Naqshbandiya Foundation for Islamic Education

The Naqshbandiya Foundation for Islamic Education (NFIE) is a non-profit, tax exempt, religious and educational organization dedicated to serve Islam with a special focus on Tasawwuf(Sufism),

Thursday, March 19, 2009

A Mawlid Celebration in 14th Century Muslim Granada,Spain


April Najjai Associate Professor of History at Greensboro College, North Carolina

The available information regarding the celebration of the mawlid festival in the Kingdom of Granada comes from a work called the Nufadah al-jirab fi ‘ulalat al-igtirab 'only work of its kind known to have survived from the Nasrid dynasty. The author of the treatise, Ibn al-Khatīb, was the grand vizier of the Nasrid dynasty under the rule of Yusuf I (1333 -1354 CE/733–755 H) and of Yusuf’s son, Muhammad V (1354-1359; 1361-1391 CE/755-760; 762-792 H).

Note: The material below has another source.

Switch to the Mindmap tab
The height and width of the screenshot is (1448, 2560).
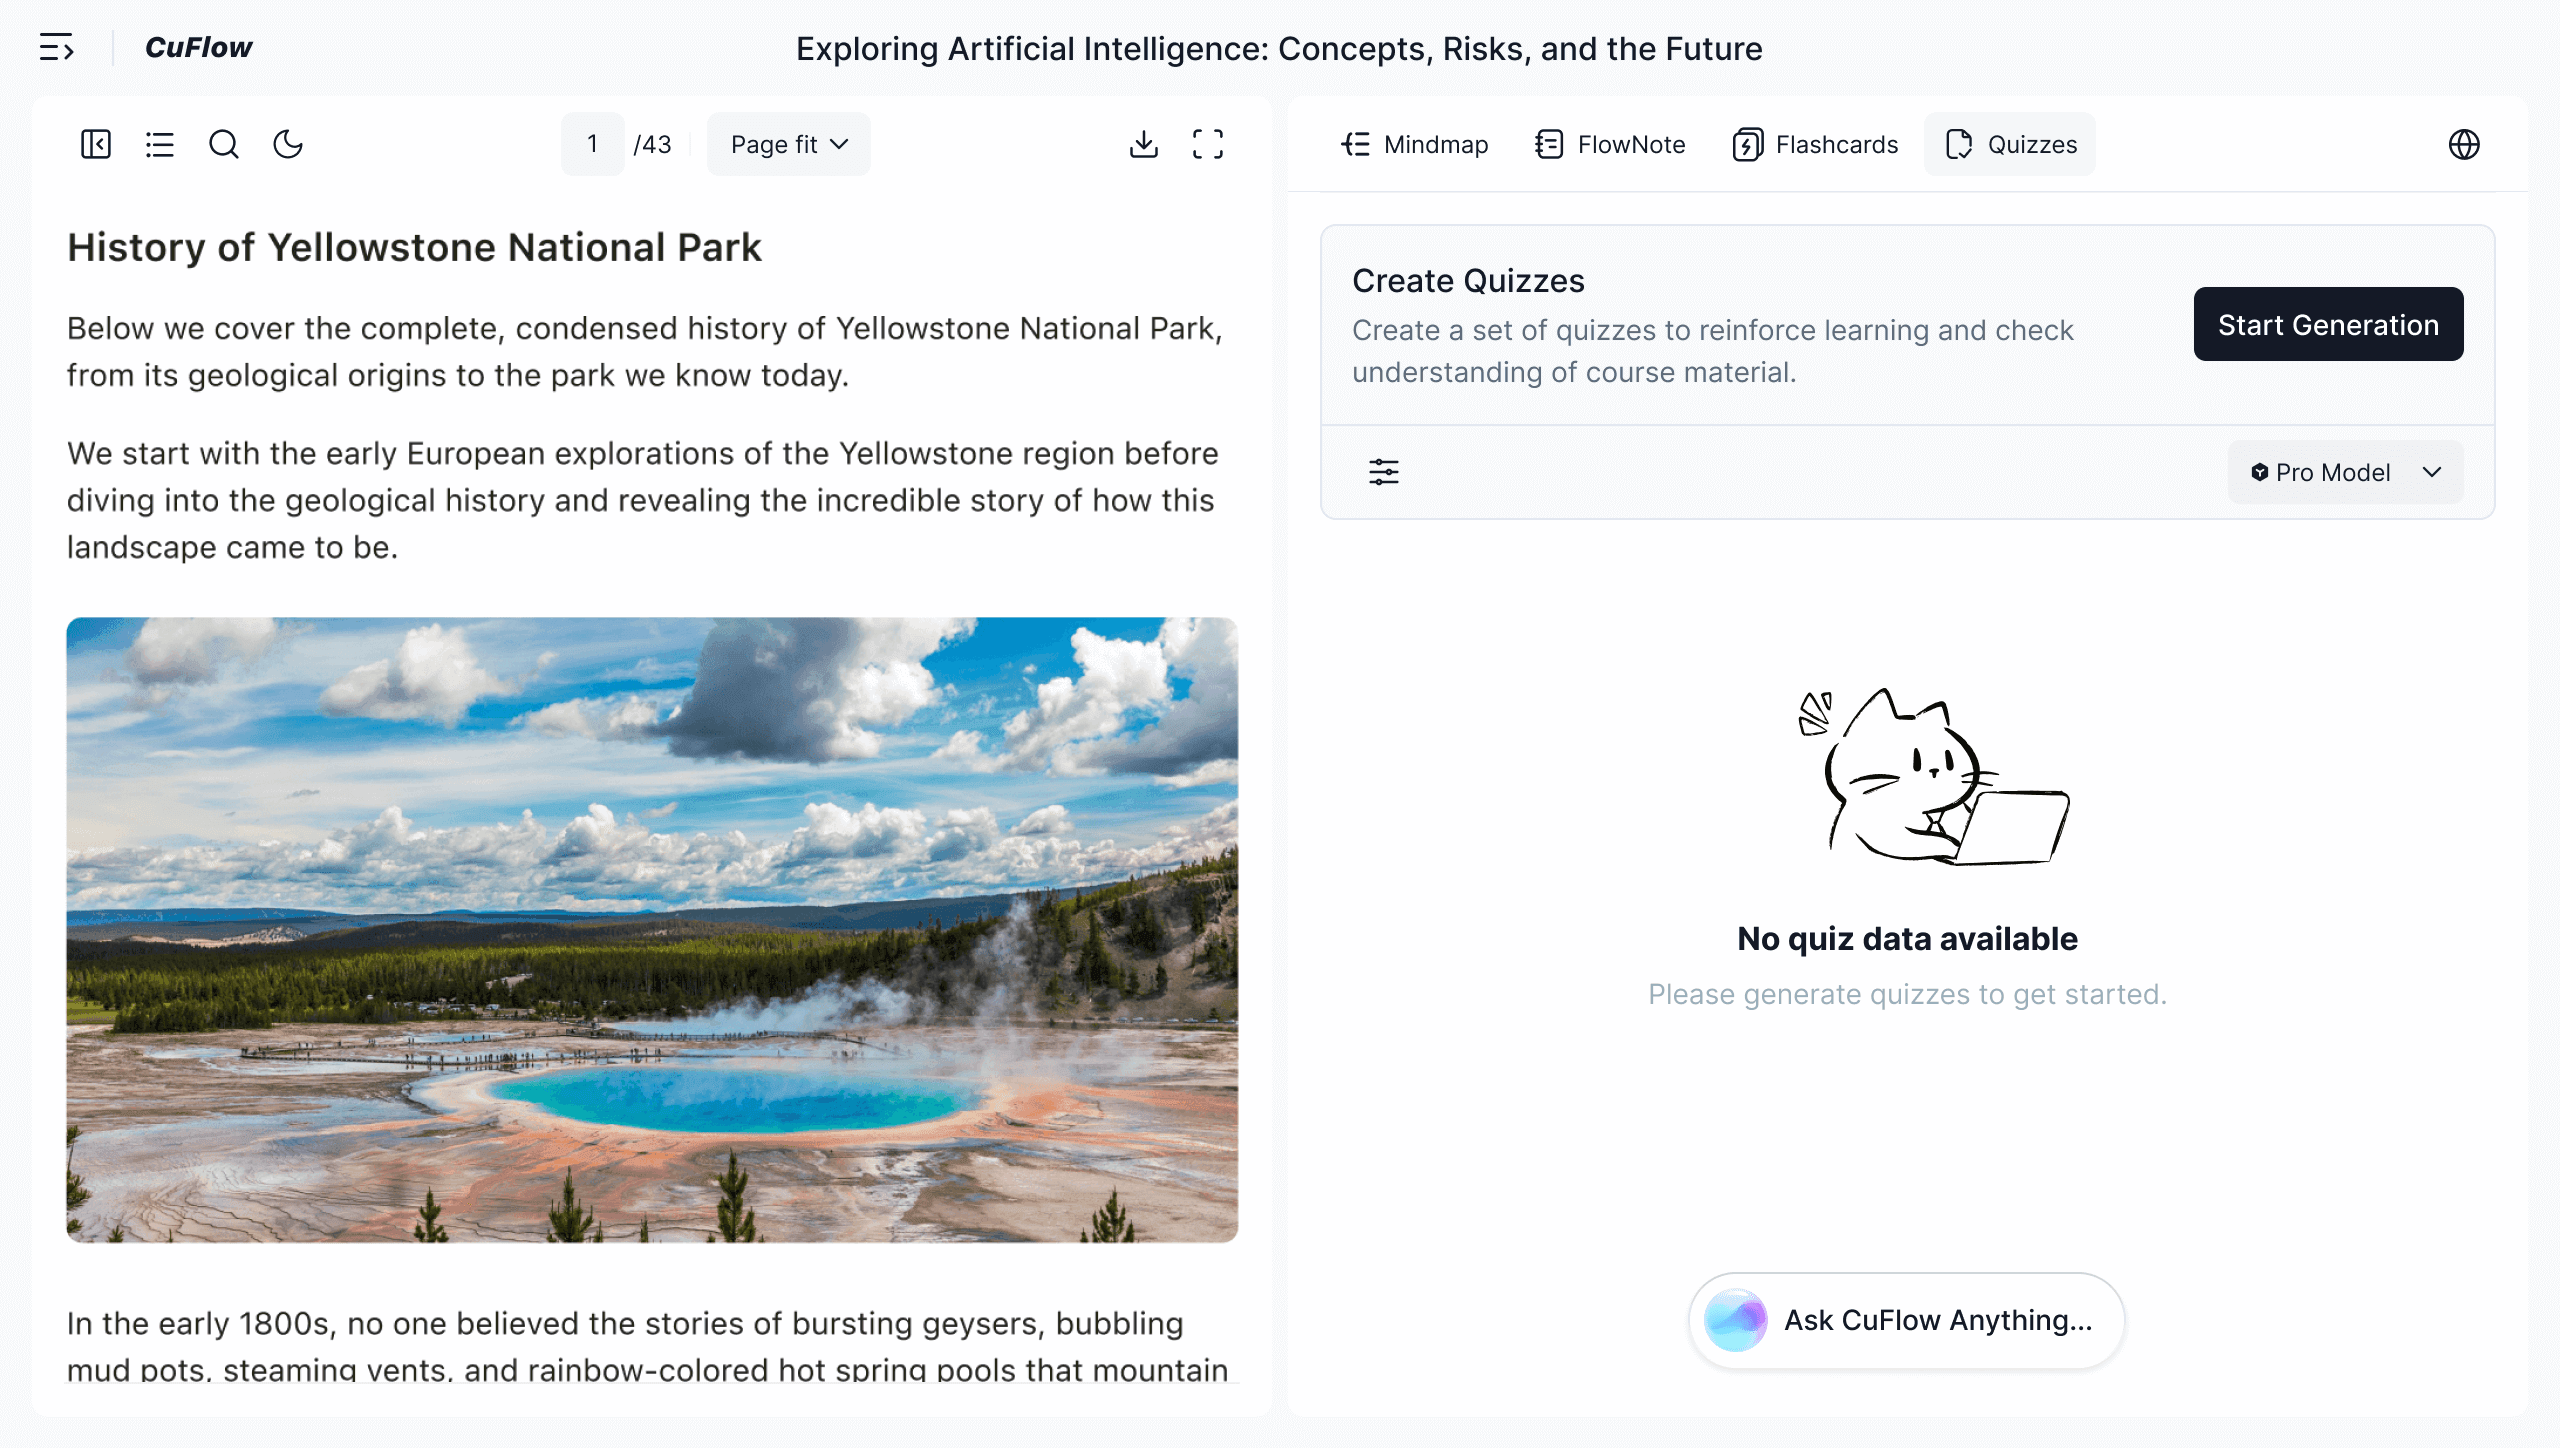point(1414,144)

The celebration itself was an all-night affair that lasted over twelve hours, beginning with the Maghrib prayer at sunset, through the night prayer of Isha’, and ending after the Fajr prayer at dawn the next morning. Ibn al-Khatib gives no names of specific people who attended the festival save one—Ibn Khaldun, an official from the Marinid court in North Africa whose ancestors had fled Islamic Spain a hundred years earlier. He had come to Granada on a diplomatic mission and had only arrived four days previously; he stayed in Granada long enough to attend the mawlid festival the next year, too.